Anything that will do what you ask is going to need an agent installed practically everywhere. What people fail to understand is that when you sniff traffic you can only sniff traffic that is specifically going to/from the Host you are doing the sniffing from (plus any broadcast and maybe some multicast) No one is running hubs anymore,…networks are all switched and switches create virtual circuits between each pair of communicating Hosts, so the only Hosts who know what is leaving and coming into them is the hosts themselves. So the agent has to be on the Host and then reports back to the monitoring station periodically. Anything modeled like this is going to be $$$$$,…and the product will generate a lot of traffic all by itself just doing what it does.

You asked about bandwidth monitoring in the subject but what you are really asking about is network analysis.

BTW - Video and Audio are not the performance killers (this isn’t the 1990’s). Audio and Video travel at the rate they were encoded (plus a little more to fill the buffer),…the rate they are encoded at is measured in kbps,…not the mbps that the cabling runs at,…just to put that into perspective. That is why you can watch a video over an Internet connection that is many times slower than your LAN Cabling. If they were the performance killers that people thought they were then it would be impossible to stream them over an Internet connection.

However the player and file-type being used can matter since some players load the whole file into ram before playing it,…so it is basically a file transfer,…and then “0” traffic once it start playing

The real performance killers are file transfers. It doesn’t matter if it is transferring to/from the internet or between local machines on the LAN,…but file transfers will try to use every bit of bandwidth and throughput that they are given.

1 Spice up

@phillipwindell

You’re answer:

BTW - Video and Audio are not the performance killers (this isn’t the 1990’s). Audio and Video travel at the rate they were encoded (plus a little more to fill the buffer),…the rate they are encoded at is measured in kbps,…not the mbps that the cabling runs at,…just to put that into perspective. That is why you can watch a video over an Internet connection that is many times slower than your LAN Cabling. If they were the performance killers that people thought they were then it would be impossible to stream them over an Internet connection.

Is exactly what I wanted to hear, and document. I have a group of Engineers that are complaining that it takes several seconds to open CAD drawings off of our file server. They, being Engineers, assume that the lag is coming from network related issues, such as streaming, not realizing the fact that their drawings are huge. I forwarded your response to our director of Engineering. I appreciate the input.

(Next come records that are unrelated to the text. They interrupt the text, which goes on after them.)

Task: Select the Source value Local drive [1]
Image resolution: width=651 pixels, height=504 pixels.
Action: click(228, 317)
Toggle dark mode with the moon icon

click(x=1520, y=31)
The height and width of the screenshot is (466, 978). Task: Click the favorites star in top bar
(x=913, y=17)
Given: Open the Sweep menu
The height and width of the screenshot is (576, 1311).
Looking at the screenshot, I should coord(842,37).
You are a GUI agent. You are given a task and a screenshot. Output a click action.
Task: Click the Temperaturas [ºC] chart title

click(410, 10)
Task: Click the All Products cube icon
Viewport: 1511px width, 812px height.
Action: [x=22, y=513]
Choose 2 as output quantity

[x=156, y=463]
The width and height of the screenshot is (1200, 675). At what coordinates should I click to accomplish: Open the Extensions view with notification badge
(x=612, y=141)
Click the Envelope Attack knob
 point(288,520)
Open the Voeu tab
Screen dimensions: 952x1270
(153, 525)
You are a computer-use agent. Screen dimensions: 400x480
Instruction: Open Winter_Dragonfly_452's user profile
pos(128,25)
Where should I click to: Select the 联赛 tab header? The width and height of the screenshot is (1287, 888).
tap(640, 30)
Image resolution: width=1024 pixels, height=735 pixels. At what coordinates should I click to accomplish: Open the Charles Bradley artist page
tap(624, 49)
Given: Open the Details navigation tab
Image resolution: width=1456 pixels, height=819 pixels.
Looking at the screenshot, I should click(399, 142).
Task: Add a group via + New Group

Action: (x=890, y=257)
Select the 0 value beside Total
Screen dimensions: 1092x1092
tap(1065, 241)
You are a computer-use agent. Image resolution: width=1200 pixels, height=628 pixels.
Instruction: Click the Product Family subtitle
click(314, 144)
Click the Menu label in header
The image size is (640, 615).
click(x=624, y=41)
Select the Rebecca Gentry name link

Mark, depending on what you’re trying to do and the size of your network (and budget) Exinda is our current go-to best-of-breed (and best price) solution for true application layer bandwidth monitoring and management. We used to recommend PacketShapers (formerly from Packeteer, now from Blue Coat) and those are still great, but Exinda’s customer service, pricing, and features are fantastic. (As a matter of disclosure, my company sells these products and others but regardless where you purchase, it’s good stuff and I highly recommend it).

-jj

@Mark Dunn… I think Philip’s comment deserves to be marked “best
answer” for his contribution, what do you think?

Yes, I always forget to do that. Thanks…

Thanks guys.

…and “several seconds” for a large file to transfer is exactly what I would expect in any network. If your LAN is 10/100 then you could replace equipment with 10/100/100 (Gigabit) capable equipment. Make sure that you have a full Gigabit path between the File Storage and the users,…and make sure the cabling is high quality and in good condition and you will have the best performance that is possible short of putting the CAD workstations directly on a Fiber Channel to a SAN with the files stored on a SAN.